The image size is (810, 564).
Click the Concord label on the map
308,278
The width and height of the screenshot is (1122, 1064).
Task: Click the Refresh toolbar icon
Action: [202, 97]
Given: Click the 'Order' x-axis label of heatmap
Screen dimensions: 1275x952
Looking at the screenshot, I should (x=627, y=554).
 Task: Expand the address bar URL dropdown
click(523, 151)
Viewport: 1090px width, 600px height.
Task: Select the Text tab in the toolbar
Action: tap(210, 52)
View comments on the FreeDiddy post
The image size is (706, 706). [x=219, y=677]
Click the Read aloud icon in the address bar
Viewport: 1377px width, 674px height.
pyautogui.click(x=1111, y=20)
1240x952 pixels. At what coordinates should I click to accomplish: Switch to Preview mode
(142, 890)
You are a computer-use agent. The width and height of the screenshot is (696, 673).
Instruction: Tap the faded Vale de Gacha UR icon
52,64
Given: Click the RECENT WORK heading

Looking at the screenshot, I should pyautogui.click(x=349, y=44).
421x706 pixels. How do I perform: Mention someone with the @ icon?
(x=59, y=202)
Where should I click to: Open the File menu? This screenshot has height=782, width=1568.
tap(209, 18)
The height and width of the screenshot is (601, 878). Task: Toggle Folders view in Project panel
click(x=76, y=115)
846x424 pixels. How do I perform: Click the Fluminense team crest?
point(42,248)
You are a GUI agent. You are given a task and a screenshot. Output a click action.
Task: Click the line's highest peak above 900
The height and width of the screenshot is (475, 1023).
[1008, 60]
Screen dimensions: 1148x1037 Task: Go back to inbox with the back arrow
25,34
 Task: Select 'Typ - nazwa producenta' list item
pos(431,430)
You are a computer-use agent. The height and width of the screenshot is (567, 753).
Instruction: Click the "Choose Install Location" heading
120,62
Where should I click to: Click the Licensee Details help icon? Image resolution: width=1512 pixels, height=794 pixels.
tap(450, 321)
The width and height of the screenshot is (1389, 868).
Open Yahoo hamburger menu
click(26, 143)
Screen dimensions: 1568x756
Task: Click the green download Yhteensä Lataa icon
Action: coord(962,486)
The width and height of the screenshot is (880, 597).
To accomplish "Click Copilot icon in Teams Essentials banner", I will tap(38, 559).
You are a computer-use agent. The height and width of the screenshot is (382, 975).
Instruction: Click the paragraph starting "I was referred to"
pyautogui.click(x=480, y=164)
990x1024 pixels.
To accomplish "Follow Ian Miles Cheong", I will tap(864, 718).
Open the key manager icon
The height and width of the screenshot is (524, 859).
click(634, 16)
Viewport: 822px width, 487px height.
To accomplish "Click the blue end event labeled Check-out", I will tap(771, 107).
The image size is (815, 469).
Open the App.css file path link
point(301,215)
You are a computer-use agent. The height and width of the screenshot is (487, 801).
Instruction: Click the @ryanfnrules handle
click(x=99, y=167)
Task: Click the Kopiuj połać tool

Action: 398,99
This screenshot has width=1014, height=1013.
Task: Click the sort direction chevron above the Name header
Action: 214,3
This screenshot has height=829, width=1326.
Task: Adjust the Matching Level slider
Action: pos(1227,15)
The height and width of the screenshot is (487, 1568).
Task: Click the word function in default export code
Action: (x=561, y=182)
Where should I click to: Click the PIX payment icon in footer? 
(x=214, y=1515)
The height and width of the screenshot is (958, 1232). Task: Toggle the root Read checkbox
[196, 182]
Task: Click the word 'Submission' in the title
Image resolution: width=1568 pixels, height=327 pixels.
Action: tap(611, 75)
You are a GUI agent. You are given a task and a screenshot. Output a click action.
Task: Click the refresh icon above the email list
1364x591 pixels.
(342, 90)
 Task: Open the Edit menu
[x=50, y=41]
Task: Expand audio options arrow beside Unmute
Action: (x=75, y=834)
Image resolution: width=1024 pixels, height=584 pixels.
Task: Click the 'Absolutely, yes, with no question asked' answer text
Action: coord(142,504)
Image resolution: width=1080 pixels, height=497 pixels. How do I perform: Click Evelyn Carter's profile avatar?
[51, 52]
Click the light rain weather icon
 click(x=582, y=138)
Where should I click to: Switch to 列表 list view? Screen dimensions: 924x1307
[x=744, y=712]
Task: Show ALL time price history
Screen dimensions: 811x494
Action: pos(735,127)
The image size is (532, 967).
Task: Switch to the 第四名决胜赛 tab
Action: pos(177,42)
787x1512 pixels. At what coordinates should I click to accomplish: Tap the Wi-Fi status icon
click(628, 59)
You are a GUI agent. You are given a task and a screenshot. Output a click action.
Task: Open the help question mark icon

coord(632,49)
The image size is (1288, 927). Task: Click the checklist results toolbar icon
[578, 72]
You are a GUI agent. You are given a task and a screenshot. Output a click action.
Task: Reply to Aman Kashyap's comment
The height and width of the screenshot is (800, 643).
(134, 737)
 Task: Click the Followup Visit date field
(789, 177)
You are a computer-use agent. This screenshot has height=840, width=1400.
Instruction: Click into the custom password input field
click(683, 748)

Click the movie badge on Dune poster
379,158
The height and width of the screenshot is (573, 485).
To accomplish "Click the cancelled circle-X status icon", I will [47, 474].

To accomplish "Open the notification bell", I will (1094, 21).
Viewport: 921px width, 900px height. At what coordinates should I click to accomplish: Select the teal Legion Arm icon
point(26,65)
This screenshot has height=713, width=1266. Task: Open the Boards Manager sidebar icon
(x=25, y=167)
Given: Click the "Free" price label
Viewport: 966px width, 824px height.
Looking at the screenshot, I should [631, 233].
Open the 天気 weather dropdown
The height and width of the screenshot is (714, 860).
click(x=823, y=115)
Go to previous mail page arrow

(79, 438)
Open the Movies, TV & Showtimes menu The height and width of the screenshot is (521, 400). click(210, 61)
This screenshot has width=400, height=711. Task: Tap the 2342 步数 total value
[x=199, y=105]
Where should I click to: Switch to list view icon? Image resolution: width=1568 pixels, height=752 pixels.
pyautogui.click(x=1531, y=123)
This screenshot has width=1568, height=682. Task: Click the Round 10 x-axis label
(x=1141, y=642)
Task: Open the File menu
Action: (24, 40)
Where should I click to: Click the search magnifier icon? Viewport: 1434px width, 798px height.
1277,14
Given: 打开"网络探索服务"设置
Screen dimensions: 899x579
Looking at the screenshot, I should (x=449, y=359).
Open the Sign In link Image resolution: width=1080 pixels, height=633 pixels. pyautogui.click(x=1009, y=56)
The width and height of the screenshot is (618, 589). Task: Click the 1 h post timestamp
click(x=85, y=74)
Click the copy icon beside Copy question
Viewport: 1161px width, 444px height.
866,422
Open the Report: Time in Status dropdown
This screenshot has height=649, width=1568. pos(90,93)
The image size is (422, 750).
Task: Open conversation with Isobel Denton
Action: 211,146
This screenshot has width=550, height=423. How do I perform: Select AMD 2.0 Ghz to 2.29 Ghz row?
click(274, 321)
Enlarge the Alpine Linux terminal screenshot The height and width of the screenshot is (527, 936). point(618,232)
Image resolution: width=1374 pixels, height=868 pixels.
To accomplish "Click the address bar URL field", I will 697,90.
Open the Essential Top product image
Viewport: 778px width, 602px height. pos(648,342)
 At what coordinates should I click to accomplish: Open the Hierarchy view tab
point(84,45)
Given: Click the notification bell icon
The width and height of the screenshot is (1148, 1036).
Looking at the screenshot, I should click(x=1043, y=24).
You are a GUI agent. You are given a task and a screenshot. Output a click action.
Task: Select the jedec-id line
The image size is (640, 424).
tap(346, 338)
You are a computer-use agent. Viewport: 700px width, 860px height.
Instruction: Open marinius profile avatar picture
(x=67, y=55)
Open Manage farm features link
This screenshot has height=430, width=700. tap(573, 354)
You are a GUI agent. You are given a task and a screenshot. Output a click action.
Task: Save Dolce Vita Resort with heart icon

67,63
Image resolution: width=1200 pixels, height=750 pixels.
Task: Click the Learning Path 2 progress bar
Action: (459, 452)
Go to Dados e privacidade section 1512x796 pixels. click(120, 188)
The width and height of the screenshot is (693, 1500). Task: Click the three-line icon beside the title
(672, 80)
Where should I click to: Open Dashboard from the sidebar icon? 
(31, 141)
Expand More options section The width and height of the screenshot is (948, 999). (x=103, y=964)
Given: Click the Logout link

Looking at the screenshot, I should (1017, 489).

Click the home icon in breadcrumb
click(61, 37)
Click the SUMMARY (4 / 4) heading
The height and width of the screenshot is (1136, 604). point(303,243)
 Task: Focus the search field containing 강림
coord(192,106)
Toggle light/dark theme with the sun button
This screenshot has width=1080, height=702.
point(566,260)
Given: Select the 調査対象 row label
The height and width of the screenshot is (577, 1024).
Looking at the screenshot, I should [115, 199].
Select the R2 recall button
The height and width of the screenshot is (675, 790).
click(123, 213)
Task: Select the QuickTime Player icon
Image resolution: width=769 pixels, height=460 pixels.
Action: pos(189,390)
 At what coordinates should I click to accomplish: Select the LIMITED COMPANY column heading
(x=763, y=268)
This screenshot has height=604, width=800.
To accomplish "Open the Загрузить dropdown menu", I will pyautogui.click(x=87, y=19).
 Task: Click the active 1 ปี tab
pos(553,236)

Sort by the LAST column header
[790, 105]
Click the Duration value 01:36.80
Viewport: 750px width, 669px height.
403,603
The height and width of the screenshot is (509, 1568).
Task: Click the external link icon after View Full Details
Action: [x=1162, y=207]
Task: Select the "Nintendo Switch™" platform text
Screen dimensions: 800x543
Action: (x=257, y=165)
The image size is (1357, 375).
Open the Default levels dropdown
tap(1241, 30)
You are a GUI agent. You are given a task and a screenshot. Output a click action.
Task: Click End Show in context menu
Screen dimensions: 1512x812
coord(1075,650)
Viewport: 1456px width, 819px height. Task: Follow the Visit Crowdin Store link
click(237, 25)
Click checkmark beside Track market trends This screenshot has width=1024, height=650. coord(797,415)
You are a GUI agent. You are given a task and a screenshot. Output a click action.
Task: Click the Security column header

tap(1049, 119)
---------------
(Task details) The answer must be every line of the listing that holds the word "notification".

(Result for this task)
To accomplish "Open the notification bell", I will (1094, 21).
Given: Click the notification bell icon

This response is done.